NCA                                       - Number of connections available in the pool at this point in time

NCB                                       - Number of connections borrowed from the pool at this point in time

 

CA Risk Authentication (AKA RiskFort/Riskminder) Server Logs:

Thu Mar 09 14:13:58.308 2017 INFO: pid 25551 tid 4118780784: 8: 7:56607694: TE:SDKTID=[RF_E_6K47_[ACTIVE] ExecuteThread: '169' for queue: 'weblogic.kernel.Default (self-tuning)'_43]| Op=[1]| CID=[AFM]| RC=[0] | RS=[949]| XMLT=[0]| RT=[112]| PT=[147]| NDB=[11]| DBT=[60]| DIDT=[-1] NUDS=[1] UDST=[47] RVLKUP=[0]

Fields Description:

TE:SDKTID           - SDK transaction identifier ( client request ID )

Op                          - Operation to be performed by server and requested by client

CID                         - If the request received by client then it is the combination of  "callerID | session ID"

                                   If it is requested by AFM then it is "AFM"

RC                           - Response code, indicates the final status of the transaction

RS                           - Response size

XMLT                     -Time taken for parsing the xml message received by the server.

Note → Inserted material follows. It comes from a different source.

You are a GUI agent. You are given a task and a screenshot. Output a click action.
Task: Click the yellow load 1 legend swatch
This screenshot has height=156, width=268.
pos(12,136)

RT                           -Time taken b/w receiving the message to sending the message

PT                           -Time taken b/w receiving the message and creating a case (if any).

NDB                       -Total Number of DB Queries Execution Time

DBT                        -Time taken by the DB Queries execution

DIDT                      -Time taken for device id generation

NUDS                    -Total number of UDS request for a transaction.

UDST                     -Total time taken by UDS requests for a transaction

RVLKUP                -If the client/User is not provided with Device ID then this flag will be set by client. Server will get the associated device ID from DB.

If the client/User is provided with Device ID then this flag has no effect on the transaction.